Four years on from the bonfire of the quangos, non-elected consultants are still playing a significant role within government, says Prof Helen Gunter.
The focus on leadership as the solution for improving public services continues to dominate reform. And aligned to this is the whole concept of ‘consultocracy’, a term first coined by Hood and Jackson to underline the growing influence of consultants in the public management process.
This has a long history but seemed to intensify under new Labour, and nowhere more so than in education. For instance a particularly good example of consultocracy at work was the National College for School Leadership (NCSL) which was established as a non-departmental public body which aimed to revolutionise the skillset of our headteachers and school leaders and so, in theory, help drive up school standards.
The NCSL would, in time, produce an array of data that claimed that churning out so-called ‘super-heads’ was making a real difference to school performance. However the data was extremely questionable at best, with subsequent research showing that such an emphasis on super-heads overlooked the fact that it was the performance of a whole school team that really mattered.

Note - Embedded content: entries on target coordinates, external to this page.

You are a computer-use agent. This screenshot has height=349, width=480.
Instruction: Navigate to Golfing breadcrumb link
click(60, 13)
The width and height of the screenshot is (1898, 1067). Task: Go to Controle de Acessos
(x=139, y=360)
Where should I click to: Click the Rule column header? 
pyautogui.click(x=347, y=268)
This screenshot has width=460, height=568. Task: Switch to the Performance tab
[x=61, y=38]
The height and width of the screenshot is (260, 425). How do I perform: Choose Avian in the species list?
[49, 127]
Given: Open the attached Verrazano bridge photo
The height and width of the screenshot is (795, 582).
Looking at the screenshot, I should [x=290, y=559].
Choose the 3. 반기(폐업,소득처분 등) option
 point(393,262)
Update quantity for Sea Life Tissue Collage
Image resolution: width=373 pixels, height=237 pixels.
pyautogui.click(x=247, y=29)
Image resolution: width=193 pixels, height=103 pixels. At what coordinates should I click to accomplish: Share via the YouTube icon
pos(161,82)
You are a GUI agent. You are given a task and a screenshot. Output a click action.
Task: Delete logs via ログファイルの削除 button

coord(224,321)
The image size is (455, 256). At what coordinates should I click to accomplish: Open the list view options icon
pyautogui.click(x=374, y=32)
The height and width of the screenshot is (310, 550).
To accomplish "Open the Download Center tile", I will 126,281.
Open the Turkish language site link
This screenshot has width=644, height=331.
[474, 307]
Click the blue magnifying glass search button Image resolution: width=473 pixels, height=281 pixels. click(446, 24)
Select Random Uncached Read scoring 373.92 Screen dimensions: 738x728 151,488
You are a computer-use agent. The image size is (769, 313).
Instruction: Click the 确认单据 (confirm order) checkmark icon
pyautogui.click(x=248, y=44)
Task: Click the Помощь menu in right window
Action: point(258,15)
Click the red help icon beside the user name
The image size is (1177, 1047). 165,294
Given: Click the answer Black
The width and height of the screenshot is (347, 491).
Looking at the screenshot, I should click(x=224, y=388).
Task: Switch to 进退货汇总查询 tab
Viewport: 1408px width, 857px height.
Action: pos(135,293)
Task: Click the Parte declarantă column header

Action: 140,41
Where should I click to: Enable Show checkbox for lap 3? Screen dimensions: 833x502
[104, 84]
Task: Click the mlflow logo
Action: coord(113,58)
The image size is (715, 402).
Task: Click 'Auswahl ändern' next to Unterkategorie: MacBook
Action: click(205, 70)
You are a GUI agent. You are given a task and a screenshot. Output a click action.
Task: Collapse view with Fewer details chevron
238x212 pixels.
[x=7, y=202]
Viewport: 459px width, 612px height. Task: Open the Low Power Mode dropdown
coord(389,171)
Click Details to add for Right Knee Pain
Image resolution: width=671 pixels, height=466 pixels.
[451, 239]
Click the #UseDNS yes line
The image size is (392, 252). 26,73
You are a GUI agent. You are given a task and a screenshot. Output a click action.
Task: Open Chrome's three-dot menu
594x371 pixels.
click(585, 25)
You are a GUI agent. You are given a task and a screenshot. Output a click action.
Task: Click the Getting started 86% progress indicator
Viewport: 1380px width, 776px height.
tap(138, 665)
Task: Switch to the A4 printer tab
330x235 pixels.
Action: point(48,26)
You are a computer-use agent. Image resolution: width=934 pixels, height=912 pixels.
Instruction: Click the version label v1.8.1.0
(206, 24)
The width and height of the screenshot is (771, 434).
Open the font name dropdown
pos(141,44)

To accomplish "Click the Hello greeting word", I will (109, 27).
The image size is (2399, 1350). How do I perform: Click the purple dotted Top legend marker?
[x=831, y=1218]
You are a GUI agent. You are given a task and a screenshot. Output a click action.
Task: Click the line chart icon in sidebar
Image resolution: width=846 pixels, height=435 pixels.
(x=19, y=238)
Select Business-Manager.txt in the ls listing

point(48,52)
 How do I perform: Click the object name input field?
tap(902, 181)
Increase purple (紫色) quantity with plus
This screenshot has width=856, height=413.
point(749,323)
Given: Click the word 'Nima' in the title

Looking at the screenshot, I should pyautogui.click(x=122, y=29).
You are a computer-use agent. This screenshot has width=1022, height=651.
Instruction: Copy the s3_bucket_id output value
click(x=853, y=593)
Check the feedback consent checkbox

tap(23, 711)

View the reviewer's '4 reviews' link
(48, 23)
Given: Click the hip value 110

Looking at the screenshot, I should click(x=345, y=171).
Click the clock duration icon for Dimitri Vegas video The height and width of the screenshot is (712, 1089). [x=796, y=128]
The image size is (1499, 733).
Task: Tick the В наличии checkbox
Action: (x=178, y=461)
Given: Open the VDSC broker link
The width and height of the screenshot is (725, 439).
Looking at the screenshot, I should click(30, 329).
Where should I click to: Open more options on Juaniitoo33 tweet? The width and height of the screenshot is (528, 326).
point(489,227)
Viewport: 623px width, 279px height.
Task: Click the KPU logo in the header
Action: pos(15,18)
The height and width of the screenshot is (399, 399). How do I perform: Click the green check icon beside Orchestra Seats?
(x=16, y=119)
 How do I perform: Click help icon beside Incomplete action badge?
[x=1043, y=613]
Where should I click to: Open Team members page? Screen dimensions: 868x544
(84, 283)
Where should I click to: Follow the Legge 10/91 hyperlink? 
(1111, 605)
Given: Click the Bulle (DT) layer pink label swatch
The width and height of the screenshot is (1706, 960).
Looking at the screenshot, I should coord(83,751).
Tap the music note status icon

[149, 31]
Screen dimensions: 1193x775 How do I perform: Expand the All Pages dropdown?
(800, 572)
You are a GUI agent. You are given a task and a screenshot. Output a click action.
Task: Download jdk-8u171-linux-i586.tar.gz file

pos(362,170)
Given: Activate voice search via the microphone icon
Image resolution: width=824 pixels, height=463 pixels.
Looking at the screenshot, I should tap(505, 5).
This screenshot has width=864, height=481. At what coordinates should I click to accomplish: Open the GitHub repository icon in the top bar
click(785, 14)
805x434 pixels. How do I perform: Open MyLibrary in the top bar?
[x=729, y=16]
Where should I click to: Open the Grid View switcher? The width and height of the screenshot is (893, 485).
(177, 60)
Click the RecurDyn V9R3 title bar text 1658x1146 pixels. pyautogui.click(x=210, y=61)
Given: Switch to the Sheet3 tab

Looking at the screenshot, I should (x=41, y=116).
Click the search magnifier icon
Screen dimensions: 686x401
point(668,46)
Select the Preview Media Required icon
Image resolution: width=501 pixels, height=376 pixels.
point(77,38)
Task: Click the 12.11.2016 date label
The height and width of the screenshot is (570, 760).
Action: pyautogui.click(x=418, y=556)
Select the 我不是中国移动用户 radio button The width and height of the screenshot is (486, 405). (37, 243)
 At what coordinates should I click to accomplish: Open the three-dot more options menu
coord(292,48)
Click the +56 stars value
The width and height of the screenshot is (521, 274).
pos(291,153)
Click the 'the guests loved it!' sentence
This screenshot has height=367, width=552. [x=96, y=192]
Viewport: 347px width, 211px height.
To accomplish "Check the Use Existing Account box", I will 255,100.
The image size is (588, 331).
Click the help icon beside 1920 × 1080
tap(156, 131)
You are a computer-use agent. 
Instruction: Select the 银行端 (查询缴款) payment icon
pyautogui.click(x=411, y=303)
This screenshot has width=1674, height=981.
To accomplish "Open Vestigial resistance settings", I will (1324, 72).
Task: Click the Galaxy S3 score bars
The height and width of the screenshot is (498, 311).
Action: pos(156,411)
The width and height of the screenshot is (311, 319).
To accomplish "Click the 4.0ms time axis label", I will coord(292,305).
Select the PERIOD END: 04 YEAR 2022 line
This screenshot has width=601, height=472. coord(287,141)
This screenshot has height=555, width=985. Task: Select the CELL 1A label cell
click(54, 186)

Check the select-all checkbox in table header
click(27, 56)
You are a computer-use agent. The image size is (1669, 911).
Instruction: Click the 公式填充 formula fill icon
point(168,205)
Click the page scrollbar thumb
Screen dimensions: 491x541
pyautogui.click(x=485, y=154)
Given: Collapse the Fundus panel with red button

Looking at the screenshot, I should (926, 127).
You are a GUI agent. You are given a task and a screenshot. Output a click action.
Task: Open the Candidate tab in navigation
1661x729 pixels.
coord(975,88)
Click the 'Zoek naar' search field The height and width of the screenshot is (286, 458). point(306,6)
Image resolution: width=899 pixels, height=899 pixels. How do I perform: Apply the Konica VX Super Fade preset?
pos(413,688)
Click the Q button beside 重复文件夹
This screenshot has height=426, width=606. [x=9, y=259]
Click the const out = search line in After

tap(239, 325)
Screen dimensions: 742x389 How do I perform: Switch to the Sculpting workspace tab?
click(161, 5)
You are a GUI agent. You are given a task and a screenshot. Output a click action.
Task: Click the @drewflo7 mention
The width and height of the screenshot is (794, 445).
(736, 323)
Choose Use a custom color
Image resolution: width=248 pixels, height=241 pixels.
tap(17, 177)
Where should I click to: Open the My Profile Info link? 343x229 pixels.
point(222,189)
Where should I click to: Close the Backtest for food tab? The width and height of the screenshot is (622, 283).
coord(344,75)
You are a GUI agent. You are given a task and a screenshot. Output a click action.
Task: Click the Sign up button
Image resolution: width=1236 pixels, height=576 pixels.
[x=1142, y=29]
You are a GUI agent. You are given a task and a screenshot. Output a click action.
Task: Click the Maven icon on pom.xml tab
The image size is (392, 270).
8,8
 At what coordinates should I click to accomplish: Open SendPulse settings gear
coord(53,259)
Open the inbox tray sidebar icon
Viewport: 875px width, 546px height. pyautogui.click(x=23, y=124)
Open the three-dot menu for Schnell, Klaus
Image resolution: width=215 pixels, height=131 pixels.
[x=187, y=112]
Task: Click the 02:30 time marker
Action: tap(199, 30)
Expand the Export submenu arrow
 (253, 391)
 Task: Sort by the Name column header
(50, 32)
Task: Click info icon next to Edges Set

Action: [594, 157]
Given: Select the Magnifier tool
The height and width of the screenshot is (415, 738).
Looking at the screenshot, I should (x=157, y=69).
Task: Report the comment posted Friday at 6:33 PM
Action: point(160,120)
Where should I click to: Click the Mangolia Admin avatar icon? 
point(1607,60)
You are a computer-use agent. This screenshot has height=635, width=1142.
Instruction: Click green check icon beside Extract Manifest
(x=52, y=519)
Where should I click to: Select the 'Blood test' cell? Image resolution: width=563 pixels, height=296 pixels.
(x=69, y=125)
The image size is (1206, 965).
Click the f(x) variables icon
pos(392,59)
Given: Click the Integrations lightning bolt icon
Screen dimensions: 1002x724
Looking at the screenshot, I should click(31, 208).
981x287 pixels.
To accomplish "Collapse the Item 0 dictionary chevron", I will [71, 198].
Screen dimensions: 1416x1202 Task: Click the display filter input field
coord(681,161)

Little surprise that the NCSL was just one of many quangos to be reformed under the present government. In 2012 it became an executive agency of the Department of Education and last year merged with the Teaching Agency to become the National College for Teaching and Leadership.
Staying with education, examples abound of people and companies that were brought into the last Labour government to advise and deliver on the development of leaders, leading and leadership.
The list includes Pat Collarbone, a former headteacher and Director of the London Leadership Centre; Tony MacKay from the Melbourne-based Centre for Strategic Education; and Sir Michael Barber who served as chief advisor to the Education Secretary on school standards during Tony Blair’s first term. All three became influential educational voices who were powerful in government and who illuminated the swapping over of roles between private and public.
But does it matter that consultants have such power? Does it undermine the whole political process and particularly the role of the civil service? And how can such individuals establish such legitimacy?
My recent work with David Hall, Colin Mills and Joanna Bragg, funded by the British Academy, has been seeking to address some of these probing questions and to investigate further the extent to which consultants still play a role in the creation of public policy.
What we discovered is that today there are still a whole raft of people with different backgrounds working as consultants, with the numbers if anything on the rise. Rather ironically, many of these consultants used to be employed by local authorities and have since set themselves up as private consultants after being made redundant as part of the rolling back of the state and outsourcing of public services.
At the heart of this debate is knowledge. What knowledge do people in government draw on – and why? If you’re sitting in Whitehall, then just whose books and articles do you read? Who do you invite in for a coffee and chat? Where do you turn to for support? Whose ideas do you trust and find convincing?
Some argue that the whole job of government is to make things legible and understandable for the electorate, and this is where consultants have an invaluable role to play in terms of enabling the simplification of difficult concepts. Consultants can package and repackage ideas, strategies and language as recommendations for good practice. They can act as important conduits between the public and private sectors as they understand how both sides work.
Likewise some will say that ultimately how public services are delivered is of secondary importance to the actual standard of service. If the standard is higher because of what consultants bring to the party, then that it is ultimately for the benefit of the taxpayer. However the taxpayer cannot hold consultants to account. They cannot use the ballot box to impact on or curtail their influence.
Next time you listen to a minister speak about education ask yourself: where is their research evidence? Who has provided this for them? In whose interests is the plan for? And, where are the silences? Such silences can be very loud.
The reverse side of the consultancy coin is the denunciation of researchers and of those professionals who have knowledge which interrupts and suggests alternative ways in which reform might develop.
If you take education, researchers may ‘problem pose’ rather than sell and tell neat and tidy solutions. We tend to point out that any strategy for improving standards needs to be linked to the wider social, economic, cultural and political context in which learners and schools are located within.